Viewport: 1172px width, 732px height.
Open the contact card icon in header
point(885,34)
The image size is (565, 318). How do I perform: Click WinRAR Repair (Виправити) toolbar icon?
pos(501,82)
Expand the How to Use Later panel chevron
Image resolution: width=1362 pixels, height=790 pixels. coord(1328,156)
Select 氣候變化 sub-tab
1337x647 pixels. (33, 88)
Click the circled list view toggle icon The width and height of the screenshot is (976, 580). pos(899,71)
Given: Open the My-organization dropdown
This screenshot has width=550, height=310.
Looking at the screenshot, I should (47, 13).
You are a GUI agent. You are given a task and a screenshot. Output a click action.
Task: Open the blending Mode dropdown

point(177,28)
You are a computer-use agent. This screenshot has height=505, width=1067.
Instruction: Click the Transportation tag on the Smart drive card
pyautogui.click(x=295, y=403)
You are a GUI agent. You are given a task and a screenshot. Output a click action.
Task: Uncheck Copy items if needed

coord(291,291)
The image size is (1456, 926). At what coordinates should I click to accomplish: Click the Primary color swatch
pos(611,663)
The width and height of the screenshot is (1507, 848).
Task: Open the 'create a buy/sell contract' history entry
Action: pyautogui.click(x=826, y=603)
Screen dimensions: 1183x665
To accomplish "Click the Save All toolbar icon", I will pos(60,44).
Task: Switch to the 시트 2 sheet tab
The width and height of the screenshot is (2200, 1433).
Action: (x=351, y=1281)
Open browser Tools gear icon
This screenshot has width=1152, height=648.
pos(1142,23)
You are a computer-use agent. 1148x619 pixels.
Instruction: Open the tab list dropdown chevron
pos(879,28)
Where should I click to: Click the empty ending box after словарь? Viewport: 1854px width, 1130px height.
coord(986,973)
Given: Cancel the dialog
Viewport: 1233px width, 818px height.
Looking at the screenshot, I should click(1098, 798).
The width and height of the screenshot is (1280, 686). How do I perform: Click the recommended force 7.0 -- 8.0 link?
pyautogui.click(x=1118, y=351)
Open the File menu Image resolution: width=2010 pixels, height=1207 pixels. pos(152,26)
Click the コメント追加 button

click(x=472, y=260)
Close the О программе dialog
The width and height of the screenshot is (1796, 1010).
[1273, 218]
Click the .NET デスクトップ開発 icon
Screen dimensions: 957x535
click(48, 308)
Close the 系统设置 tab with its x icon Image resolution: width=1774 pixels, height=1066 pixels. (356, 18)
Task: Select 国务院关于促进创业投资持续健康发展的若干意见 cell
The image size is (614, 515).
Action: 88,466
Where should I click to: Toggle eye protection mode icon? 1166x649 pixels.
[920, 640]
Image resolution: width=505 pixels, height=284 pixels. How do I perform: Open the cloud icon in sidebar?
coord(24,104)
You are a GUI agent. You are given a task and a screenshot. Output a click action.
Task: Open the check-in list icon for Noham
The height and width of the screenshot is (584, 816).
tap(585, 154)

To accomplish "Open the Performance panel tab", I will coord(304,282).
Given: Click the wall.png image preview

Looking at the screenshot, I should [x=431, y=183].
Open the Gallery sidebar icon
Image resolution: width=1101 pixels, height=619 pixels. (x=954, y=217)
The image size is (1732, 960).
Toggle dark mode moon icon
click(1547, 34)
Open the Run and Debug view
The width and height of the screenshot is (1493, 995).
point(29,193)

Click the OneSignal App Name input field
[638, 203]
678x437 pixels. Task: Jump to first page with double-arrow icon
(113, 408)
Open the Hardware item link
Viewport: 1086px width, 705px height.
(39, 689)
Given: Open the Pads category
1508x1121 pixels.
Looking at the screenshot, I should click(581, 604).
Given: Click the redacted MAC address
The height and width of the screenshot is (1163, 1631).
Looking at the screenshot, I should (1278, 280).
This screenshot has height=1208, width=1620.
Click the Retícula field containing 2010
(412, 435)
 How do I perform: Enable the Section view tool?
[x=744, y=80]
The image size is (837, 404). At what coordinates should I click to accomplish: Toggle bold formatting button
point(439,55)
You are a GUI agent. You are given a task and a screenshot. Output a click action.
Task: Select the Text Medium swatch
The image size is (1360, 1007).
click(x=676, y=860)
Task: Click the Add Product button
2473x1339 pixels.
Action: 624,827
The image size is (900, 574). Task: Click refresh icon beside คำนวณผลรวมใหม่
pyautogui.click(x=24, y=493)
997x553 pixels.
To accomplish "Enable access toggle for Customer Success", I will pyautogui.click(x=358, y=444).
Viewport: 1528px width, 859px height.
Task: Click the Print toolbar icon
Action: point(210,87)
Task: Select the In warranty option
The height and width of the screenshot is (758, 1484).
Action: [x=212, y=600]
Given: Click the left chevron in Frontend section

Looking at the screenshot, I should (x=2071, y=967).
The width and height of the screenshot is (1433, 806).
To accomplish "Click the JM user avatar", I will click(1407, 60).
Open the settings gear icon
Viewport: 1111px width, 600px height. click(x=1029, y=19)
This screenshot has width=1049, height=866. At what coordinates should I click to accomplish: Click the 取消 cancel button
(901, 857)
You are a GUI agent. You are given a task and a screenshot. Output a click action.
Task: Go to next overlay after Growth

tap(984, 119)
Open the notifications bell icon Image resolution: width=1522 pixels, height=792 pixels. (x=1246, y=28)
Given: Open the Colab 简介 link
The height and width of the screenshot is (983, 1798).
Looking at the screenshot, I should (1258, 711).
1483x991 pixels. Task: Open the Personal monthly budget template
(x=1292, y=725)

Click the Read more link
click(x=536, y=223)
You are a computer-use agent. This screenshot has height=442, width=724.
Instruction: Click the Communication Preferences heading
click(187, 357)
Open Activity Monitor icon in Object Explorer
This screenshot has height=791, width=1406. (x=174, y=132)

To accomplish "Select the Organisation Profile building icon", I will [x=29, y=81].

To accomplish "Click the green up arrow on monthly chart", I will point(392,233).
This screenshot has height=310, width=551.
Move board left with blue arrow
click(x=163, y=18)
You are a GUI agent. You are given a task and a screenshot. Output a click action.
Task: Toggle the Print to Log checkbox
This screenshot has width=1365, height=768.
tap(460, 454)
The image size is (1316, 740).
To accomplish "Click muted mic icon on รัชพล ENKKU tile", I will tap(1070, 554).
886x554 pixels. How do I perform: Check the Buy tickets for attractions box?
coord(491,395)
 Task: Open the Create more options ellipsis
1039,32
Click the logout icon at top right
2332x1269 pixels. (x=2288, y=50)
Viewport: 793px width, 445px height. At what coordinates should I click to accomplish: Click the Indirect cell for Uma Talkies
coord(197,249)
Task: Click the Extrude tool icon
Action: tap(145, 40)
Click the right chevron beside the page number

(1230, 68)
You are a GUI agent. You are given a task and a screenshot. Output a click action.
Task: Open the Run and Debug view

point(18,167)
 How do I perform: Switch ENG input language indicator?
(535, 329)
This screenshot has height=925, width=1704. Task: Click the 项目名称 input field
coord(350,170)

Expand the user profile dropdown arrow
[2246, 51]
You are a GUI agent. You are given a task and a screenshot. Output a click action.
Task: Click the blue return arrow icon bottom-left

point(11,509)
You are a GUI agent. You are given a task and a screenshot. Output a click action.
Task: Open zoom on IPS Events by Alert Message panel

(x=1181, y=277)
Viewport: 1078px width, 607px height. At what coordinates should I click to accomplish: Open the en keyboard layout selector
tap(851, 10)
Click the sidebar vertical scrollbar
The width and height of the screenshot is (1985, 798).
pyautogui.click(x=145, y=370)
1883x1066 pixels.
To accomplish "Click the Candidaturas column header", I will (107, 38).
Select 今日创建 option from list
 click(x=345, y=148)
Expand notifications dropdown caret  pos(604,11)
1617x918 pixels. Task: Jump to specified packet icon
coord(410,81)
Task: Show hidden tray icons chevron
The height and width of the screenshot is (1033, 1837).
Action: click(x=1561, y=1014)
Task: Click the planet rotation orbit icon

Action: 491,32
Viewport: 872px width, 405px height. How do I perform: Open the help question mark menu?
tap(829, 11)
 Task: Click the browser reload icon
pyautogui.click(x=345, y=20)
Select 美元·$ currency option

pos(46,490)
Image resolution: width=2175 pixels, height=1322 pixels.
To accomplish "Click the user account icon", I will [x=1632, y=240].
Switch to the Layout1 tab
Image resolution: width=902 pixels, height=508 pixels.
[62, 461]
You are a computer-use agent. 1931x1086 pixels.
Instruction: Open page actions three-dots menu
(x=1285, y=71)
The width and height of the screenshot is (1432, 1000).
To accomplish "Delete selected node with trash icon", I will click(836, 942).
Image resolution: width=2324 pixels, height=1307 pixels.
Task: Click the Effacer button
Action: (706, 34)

# Exercise details:
The answer must hold exactly the lines of the entries above, from the first line through the line that contains "Given: Open the My-organization dropdown", and no others.

# Task answer:
Viewport: 1172px width, 732px height.
Open the contact card icon in header
point(885,34)
The image size is (565, 318). How do I perform: Click WinRAR Repair (Виправити) toolbar icon?
pos(501,82)
Expand the How to Use Later panel chevron
Image resolution: width=1362 pixels, height=790 pixels. coord(1328,156)
Select 氣候變化 sub-tab
1337x647 pixels. (33, 88)
Click the circled list view toggle icon The width and height of the screenshot is (976, 580). pos(899,71)
Given: Open the My-organization dropdown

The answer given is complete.